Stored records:
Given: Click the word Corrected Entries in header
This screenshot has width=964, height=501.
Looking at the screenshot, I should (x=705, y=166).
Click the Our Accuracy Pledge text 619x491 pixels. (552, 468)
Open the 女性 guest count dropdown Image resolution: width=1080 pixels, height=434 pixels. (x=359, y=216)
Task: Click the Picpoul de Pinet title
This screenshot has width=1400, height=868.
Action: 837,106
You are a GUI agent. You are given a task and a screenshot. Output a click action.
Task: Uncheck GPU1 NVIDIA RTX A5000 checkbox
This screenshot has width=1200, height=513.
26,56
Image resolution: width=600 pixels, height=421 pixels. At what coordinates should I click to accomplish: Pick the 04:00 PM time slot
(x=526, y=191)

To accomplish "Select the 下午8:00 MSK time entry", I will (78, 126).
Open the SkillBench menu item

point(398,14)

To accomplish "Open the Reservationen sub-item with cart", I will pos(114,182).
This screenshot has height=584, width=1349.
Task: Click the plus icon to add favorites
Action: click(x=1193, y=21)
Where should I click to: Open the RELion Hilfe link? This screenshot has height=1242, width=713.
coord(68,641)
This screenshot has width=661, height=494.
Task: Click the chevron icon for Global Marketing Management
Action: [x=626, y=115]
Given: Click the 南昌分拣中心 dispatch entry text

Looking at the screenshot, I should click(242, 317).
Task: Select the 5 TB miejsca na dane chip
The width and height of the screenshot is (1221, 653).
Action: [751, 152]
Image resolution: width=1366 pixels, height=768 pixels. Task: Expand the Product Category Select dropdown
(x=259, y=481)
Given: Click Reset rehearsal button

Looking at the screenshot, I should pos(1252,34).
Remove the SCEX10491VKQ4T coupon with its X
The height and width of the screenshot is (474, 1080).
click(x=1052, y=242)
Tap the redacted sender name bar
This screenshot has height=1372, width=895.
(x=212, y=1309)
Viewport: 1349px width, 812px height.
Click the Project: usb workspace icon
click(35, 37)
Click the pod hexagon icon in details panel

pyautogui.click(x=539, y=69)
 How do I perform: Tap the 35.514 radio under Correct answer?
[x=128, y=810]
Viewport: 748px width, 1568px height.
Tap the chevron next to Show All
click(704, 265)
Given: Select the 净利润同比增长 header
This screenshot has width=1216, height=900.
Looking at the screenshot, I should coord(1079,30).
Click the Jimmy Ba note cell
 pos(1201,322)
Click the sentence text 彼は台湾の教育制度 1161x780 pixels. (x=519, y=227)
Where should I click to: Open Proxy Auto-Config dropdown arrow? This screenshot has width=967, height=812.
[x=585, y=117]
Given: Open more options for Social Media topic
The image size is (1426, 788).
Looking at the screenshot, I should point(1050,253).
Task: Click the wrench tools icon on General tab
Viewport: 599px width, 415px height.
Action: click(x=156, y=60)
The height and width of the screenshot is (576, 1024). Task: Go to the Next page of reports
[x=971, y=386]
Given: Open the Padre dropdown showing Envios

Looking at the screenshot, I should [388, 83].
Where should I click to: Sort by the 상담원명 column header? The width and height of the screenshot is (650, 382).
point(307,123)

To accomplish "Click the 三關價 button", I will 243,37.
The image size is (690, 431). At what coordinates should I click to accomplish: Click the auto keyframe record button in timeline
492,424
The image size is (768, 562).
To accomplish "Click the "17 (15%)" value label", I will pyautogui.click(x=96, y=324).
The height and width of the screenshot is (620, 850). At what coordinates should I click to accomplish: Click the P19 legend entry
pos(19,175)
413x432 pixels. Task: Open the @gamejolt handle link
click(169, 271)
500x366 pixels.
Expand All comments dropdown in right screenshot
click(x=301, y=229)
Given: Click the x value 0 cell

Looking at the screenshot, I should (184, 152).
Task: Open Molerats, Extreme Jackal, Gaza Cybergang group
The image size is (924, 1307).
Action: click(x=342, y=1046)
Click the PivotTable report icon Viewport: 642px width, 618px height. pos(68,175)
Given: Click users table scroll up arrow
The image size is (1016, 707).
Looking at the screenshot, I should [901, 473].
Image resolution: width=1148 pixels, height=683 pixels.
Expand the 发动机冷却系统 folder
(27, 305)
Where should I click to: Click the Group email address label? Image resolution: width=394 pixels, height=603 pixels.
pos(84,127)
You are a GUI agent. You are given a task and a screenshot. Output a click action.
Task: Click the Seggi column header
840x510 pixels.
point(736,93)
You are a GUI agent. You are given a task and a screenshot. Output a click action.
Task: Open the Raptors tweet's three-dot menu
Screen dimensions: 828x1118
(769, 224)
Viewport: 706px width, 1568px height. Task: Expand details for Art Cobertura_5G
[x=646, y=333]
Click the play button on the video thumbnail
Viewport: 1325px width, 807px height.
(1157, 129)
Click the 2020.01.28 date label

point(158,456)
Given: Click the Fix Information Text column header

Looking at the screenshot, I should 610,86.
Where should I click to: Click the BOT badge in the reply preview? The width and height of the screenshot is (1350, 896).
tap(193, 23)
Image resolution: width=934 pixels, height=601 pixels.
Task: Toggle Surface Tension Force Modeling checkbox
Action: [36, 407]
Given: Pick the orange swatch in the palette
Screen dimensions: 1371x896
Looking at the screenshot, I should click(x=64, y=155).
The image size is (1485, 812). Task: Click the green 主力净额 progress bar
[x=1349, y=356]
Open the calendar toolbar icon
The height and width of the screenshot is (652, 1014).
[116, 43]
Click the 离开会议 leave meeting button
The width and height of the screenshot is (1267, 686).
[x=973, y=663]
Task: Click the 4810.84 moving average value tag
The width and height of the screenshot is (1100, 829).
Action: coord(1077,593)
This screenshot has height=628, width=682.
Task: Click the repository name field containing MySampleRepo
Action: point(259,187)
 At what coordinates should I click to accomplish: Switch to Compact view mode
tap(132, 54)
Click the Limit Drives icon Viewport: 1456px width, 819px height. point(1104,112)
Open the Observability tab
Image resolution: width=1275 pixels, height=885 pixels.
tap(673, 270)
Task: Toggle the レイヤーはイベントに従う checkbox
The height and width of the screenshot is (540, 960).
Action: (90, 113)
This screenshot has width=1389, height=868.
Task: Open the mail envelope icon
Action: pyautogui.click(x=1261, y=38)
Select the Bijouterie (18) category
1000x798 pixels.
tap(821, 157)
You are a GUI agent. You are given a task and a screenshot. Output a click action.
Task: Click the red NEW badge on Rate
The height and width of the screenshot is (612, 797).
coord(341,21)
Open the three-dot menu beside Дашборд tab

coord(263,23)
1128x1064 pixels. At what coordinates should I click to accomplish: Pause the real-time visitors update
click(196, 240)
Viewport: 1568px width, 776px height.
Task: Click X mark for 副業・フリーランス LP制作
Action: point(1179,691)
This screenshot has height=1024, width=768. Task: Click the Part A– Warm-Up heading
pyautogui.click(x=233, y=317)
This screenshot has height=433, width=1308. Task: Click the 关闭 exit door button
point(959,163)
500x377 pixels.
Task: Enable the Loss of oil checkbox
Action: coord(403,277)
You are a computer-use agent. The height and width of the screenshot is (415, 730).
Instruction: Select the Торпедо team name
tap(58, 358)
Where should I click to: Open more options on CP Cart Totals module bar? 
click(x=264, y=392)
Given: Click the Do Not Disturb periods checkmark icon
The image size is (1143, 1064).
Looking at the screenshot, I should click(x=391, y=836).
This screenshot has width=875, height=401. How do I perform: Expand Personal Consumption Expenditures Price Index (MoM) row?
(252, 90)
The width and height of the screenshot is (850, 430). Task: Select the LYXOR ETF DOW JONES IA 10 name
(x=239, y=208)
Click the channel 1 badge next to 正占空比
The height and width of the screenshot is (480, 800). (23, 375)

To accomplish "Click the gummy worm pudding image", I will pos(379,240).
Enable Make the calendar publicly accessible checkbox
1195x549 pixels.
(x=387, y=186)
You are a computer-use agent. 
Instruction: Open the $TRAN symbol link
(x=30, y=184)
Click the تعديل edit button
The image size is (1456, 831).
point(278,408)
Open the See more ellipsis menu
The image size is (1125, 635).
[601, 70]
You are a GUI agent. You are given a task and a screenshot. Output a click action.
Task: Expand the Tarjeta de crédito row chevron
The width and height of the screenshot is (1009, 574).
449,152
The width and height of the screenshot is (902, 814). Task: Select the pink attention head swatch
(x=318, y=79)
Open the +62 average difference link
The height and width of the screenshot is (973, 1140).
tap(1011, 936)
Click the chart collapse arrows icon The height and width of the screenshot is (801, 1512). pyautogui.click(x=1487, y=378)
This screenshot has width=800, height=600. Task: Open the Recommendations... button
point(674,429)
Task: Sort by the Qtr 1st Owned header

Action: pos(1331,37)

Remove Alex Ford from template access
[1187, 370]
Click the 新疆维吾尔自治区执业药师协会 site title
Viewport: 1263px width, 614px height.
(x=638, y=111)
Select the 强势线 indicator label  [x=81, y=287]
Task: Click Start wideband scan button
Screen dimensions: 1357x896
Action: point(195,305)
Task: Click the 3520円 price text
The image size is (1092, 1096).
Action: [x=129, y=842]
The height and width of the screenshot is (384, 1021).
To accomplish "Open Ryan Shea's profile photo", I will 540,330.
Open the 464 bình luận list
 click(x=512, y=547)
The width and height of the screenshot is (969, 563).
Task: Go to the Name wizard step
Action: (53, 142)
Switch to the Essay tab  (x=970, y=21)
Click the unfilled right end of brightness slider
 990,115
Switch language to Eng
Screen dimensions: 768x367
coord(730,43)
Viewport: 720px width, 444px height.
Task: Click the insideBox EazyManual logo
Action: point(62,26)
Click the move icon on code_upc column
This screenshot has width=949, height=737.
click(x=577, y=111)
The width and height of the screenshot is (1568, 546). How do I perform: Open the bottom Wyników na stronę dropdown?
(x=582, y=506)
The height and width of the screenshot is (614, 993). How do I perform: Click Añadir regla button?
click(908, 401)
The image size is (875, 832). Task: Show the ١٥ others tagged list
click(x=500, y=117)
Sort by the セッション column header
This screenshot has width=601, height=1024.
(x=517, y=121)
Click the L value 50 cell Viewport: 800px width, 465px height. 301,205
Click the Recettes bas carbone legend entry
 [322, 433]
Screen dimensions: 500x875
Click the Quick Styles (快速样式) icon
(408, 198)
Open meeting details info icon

### WHAT YOU WILL DO
Up to and including the last line above, starting with the line that contains "Screen dimensions: 500x875", return each line exactly and nothing else.

### SOLUTION TO THIS EXERCISE
Screen dimensions: 500x875
Click the Quick Styles (快速样式) icon
(408, 198)
Open meeting details info icon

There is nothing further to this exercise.